Florida sues U.S. over attempt to force state coverage of child gender transitions

Published May. 8, 2024, 2:35 p.m. ET | Updated May. 8, 2024

LGBTQ demonstration, June 25, 2022. (Photo/Patrick Perkins, Unsplash)
LGBTQ demonstration, June 25, 2022. (Photo/Patrick Perkins, Unsplash)

TALLAHASSEE, Fla. – Florida announced on Tuesday a lawsuit against the federal government for attempting to require the state to cover costs for child gender sex transition treatments, which ultimately violates state law.

President Joe Biden’s Department of Health and Human Services and the Centers for Medicare and Medicaid Services are attempting to require Florida to specifically fund drugs and surgeries for the gender transition of children, the state said.

According to the state’s complaint, the order goes “far beyond what is required” by law and could result in a cost of around $200 million per year to Florida.

“Florida passed a law to protect our children from dangerous, irreversible gender-transition drugs and surgeries,” Attorney General Ashely Moody said in an announcement.

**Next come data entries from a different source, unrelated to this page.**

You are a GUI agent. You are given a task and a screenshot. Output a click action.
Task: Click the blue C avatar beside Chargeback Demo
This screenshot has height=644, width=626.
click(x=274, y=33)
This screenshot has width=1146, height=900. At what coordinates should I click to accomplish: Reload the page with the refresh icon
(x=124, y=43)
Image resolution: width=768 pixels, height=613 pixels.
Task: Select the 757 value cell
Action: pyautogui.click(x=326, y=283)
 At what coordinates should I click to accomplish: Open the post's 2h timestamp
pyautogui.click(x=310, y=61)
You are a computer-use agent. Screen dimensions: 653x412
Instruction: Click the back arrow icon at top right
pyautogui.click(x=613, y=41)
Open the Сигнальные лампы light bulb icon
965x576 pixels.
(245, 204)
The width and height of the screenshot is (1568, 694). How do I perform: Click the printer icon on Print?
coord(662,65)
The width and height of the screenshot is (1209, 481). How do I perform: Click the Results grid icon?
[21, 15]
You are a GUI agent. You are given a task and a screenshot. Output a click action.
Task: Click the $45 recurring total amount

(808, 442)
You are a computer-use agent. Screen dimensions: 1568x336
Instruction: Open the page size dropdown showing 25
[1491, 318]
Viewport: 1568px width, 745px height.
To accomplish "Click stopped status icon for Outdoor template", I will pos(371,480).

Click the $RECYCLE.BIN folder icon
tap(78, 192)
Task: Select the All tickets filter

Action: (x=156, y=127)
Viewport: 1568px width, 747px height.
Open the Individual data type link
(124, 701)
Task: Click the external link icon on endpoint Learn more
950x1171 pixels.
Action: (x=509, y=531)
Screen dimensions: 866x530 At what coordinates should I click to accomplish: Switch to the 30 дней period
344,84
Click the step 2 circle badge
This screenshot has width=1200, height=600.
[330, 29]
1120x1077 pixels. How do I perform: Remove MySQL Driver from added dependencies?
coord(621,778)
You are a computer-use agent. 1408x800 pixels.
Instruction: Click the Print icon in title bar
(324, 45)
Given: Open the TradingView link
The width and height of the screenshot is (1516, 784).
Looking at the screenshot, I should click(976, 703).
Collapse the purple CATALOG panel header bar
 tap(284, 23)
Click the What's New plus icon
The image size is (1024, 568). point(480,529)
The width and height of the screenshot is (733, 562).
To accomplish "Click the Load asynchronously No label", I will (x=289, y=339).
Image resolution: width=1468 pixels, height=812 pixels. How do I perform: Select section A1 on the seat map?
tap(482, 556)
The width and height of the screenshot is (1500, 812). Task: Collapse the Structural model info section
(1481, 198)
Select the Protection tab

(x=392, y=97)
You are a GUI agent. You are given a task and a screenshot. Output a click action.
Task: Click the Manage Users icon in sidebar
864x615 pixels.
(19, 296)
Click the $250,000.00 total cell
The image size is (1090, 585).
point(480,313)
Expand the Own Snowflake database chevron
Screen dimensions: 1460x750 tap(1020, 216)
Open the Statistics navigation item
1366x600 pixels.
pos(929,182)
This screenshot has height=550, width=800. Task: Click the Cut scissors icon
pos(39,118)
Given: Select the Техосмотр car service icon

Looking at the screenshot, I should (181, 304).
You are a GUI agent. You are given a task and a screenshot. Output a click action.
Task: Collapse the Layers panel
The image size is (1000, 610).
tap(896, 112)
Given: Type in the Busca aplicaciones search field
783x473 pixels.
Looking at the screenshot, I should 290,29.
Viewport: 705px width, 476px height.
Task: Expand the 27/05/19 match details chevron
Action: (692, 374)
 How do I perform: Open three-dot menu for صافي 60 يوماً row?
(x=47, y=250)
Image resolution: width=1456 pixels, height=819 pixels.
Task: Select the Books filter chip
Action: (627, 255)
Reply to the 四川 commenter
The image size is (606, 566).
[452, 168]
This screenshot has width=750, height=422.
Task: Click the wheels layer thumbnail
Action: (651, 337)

“Now, Biden and his federal bureaucrats are trying to go around our child-protection law to force the state to pay for puberty blockers and gender-transition surgery for children,” she added.

“These rules trample states’ power to protect their own citizens and we will not stand by as Biden tries, yet again, to use the force of the federal government to unlawfully stifle Florida’s effort to protect children,” Moody said.

The complaint, filed by Moody, explained that the federal government cites Section 1557 of the Affordable Care Act, which “forbids covered entities, including States, from discriminating in health programs or activities ‘on the ground prohibited under…title IX of the Education Amendments of 1972.’”

However, it continues to explain how the 2024 rules go “far beyond” what Section 1557 and Title IX require.

The office highlighted how, in addition to Florida, more than 20 states prohibit hormone treatment and surgery for minors.

According to the complaint, in 2016, then-President Barack Obama’s administration decided not to implement national coverage for gender-reassignment surgeries due to a lack of evidence that the surgery improves health outcomes.

In 2020, then-President Donald Trump’s government similarly concluded that there wasn’t enough quality evidence supporting gender-transition treatments.

The attorney general is joined in the lawsuit by the Florida Agency for Health Care Administration, the Florida Department of Management Services and the Catholic Medical Association.